## Alıştırma Soruları
1. Orhan Pamuk hakkındaki metinde "Orhan Pamuk bugün" sözlerinden başlayıp "ve Oğulları (1982)" sözlerine kadar uzanan kısmın tamamını, hiçbir değişiklik yapmadan yazıya geçirin.
2. Orhan Pamuk hakkındaki metne göre yazarın pek çok romanında karakterler üzerinden ne anlatılır?
3. Aşağıdaki ifadelerin her birinin Orhan Pamuk hakkındaki metinle uyuşup uyuşmadığını evet ya da hayır diye belirtin ve kararınızı dayandırdığınız sözleri metinden aynen alıntılayın.
(a) Orhan Pamuk, İstanbul'u bilerek seçtiği için eserlerinde bu kente yer verir.
(b) Orhan Pamuk kent soylu bir ailenin çocuğudur.
(c) Orhan Pamuk romanlarını araştırma yapmadan, kısa sürede yazar.

## Okuma Parçası

——

Orhan Pamuk bugün Türk edebiyatının en önde gelen romancılarından biri. Kent soylu bir ailenin çocuğu olarak, İstanbul’da dünyaya gelir ve eserlerinin birçoğunda da mekân İstanbul’u işaret eder. Bu bakımdan İstanbullu bir yazar olduğu yorumlarını kabul etmekle beraber ilave eder; özellikle bu kenti özellikle seçmiş değildir, burada doğar ve çevresi de burada oluşur. Büyük bir titizlikle, araştırmalar yaparak yazdığı romanları onu ödüllerden ödüllere götürür. Hatta öyle ki kimi romanlarını yazması yıllarını alır. Yazarın pek çok romanında Doğu – Batı arasında gidip gelmelerin karakterler üzerinden anlatıldığını da söylemek gerek. Buyurun derlemeye. Baştan sona Orhan Pamuk kitapları!
1. Cevdet Bey ve Oğulları (1982)

——

## Kayıtlı Veriler
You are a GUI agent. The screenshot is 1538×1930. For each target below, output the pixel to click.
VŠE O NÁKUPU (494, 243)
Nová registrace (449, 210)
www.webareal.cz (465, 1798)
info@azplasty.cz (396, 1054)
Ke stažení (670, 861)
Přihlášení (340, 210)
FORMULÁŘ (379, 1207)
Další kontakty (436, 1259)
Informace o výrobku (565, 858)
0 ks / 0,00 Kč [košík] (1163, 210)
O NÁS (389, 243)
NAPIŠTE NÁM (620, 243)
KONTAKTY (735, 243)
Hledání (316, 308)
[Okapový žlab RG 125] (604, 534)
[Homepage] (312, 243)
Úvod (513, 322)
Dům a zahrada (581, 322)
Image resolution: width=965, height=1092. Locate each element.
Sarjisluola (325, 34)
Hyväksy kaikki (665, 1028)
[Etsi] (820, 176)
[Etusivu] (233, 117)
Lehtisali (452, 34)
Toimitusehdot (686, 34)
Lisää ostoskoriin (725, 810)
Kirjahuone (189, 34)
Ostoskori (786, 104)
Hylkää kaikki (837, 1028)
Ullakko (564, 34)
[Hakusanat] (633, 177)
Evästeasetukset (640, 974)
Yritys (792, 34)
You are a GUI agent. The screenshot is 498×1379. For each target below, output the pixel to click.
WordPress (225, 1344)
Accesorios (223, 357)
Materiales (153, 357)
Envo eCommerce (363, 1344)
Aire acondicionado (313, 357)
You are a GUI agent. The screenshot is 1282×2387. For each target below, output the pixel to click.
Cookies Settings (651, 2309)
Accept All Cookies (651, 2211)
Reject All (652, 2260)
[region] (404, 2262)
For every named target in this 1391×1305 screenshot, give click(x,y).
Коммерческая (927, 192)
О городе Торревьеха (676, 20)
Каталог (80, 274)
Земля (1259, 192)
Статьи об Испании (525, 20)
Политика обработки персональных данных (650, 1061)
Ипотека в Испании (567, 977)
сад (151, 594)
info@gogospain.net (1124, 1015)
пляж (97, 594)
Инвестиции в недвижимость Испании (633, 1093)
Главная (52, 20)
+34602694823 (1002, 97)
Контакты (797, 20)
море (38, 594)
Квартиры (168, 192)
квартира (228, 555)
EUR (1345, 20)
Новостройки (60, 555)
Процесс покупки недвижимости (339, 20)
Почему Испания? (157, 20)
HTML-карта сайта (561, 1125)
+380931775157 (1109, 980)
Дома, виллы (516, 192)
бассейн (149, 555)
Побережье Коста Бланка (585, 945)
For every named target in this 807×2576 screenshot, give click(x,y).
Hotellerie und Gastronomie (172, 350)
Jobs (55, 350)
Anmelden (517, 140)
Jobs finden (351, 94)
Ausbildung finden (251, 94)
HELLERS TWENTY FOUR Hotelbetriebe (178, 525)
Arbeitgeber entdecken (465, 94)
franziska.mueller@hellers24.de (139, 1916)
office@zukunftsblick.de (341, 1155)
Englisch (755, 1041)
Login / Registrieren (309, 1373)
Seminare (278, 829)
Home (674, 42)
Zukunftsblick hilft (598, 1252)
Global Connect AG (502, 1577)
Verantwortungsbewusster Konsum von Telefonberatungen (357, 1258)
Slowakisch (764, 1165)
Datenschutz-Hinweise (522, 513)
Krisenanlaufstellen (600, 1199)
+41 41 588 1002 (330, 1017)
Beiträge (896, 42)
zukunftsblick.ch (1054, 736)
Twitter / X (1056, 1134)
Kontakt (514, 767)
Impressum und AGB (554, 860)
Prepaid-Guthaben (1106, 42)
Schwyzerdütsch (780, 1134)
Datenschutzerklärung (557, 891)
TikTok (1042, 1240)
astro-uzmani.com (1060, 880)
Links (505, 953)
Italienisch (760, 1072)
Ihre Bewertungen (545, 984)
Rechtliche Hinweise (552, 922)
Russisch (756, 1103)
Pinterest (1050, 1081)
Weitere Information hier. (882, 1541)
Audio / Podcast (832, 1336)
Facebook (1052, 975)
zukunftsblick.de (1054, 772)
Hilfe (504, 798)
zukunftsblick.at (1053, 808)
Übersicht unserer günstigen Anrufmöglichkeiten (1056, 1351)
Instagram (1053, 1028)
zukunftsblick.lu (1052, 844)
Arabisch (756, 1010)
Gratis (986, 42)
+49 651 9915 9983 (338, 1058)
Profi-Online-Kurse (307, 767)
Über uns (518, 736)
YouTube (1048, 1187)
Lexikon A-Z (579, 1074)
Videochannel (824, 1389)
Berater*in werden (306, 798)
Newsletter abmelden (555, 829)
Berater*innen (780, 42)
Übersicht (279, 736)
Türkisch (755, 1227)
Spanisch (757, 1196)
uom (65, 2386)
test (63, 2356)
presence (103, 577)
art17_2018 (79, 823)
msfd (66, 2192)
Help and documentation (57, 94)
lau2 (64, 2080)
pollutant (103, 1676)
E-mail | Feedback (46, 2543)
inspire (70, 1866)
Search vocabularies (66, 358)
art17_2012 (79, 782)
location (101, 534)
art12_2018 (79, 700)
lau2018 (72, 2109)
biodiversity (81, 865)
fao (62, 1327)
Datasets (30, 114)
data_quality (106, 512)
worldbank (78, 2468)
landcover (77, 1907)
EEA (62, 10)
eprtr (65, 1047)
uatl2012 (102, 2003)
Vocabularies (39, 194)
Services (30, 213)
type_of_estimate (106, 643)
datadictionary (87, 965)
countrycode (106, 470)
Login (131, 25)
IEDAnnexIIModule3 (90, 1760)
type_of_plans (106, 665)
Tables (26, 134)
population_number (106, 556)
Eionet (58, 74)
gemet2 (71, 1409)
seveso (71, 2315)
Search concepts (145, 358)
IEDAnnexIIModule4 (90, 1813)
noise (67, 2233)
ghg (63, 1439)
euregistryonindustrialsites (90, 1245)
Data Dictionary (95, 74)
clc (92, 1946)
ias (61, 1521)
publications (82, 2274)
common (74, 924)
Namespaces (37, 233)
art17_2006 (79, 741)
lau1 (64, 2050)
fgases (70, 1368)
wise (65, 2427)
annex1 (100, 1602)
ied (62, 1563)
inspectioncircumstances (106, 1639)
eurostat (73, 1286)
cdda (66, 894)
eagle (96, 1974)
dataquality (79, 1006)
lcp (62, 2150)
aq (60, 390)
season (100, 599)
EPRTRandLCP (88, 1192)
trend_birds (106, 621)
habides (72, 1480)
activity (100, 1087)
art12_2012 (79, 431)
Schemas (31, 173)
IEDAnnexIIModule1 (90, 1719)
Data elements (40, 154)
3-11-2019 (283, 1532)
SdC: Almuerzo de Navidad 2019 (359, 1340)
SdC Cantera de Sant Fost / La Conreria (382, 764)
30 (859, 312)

——

## Soruların Çözümleri
1.
Orhan Pamuk bugün Türk edebiyatının en önde gelen romancılarından biri. Kent soylu bir ailenin çocuğu olarak, İstanbul’da dünyaya gelir ve eserlerinin birçoğunda da mekân İstanbul’u işaret eder. Bu bakımdan İstanbullu bir yazar olduğu yorumlarını kabul etmekle beraber ilave eder; özellikle bu kenti özellikle seçmiş değildir, burada doğar ve çevresi de burada oluşur. Büyük bir titizlikle, araştırmalar yaparak yazdığı romanları onu ödüllerden ödüllere götürür. Hatta öyle ki kimi romanlarını yazması yıllarını alır. Yazarın pek çok romanında Doğu – Batı arasında gidip gelmelerin karakterler üzerinden anlatıldığını da söylemek gerek. Buyurun derlemeye. Baştan sona Orhan Pamuk kitapları!
1. Cevdet Bey ve Oğulları (1982)

2. Doğu ile Batı arasında gidip gelmeler anlatılır.

3.
(a) Hayır: "özellikle bu kenti özellikle seçmiş değildir, burada doğar ve çevresi de burada oluşur"
(b) Evet: "Kent soylu bir ailenin çocuğu olarak, İstanbul’da dünyaya gelir"
(c) Hayır: "Büyük bir titizlikle, araştırmalar yaparak yazdığı romanları" ve "kimi romanlarını yazması yıllarını alır"